═══ Texto fornecido ═══
Acórdão nº 24255/18.5YIPRT.G1 de Tribunal da Relação de Guimarães, 11 de Fevereiro de 2021

Magistrado ResponsávelJOAQUIM BOAVIDA
Data da Resolução11 de Fevereiro de 2021
EmissorTribunal da Relação de Guimarães

Acordam no Tribunal da Relação de Guimarães (1): I – Relatório 1.1. J. S.

intentou procedimento de injunção, posteriormente convolado para acção de processo especial para cumprimento de obrigações pecuniárias emergentes de contrato, contra M. N., pedindo a condenação da Ré no pagamento da quantia de € 4.750,00 (quatro mil setecentos e cinquenta euros), acrescida de juros de mora contados desde 26.09.2014 e até integral pagamento, tendo computado os vencidos, até à data da entrada do requerimento de injunção, em € 1.141,05, e da taxa de justiça por si paga, no valor de € 102,00.

Para fundamentar a sua pretensão o Autor alegou que, enquanto comerciante e dono do estabelecimento denominado Fruta ..., vendeu desde 2008 vários tipos de fruta à Ré, tendo ficado em dívida a quantia de € 4.750,00, após um último pagamento de € 100,00 efectuado por carta de 11.07.2014.
═══ Dados de origem ═══
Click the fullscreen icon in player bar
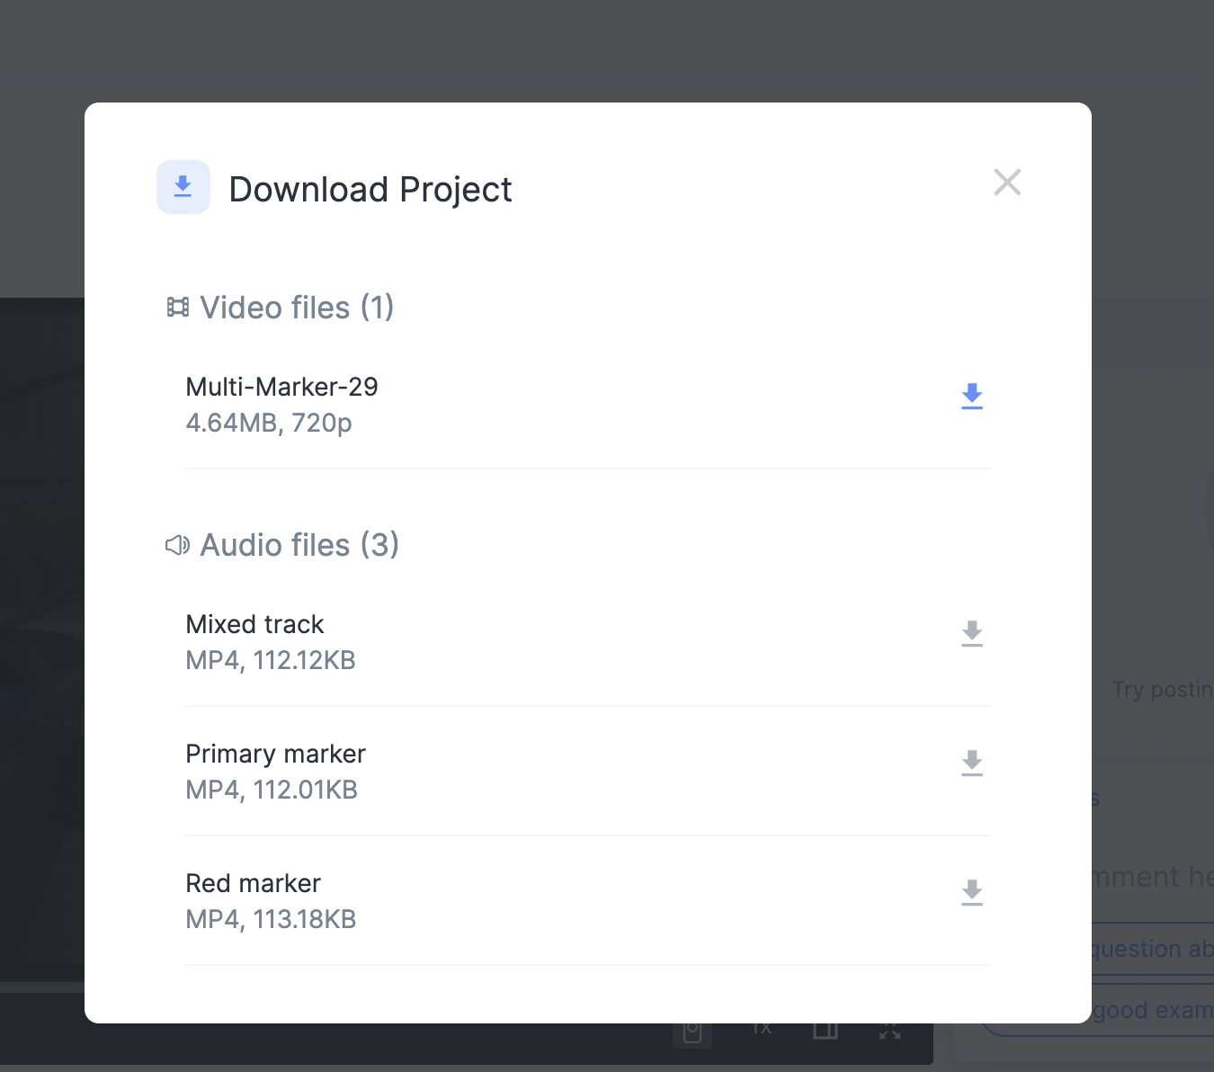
═══
**Enunciado 1:** Copie do acórdão o trecho que vai de "Magistrado ResponsávelJOAQUIM BOAVIDA" até "de € 102,00.", inclusive.
**Enunciado 2:** Segundo o acórdão, desde que ano o Autor vendia fruta à Ré?
As linhas são material independente do acórdão.

**Resultado final 1:**
Magistrado ResponsávelJOAQUIM BOAVIDA
Data da Resolução11 de Fevereiro de 2021
EmissorTribunal da Relação de Guimarães

Acordam no Tribunal da Relação de Guimarães (1): I – Relatório 1.1. J. S.

intentou procedimento de injunção, posteriormente convolado para acção de processo especial para cumprimento de obrigações pecuniárias emergentes de contrato, contra M. N., pedindo a condenação da Ré no pagamento da quantia de € 4.750,00 (quatro mil setecentos e cinquenta euros), acrescida de juros de mora contados desde 26.09.2014 e até integral pagamento, tendo computado os vencidos, até à data da entrada do requerimento de injunção, em € 1.141,05, e da taxa de justiça por si paga, no valor de € 102,00.

**Resultado final 2:** Desde 2008.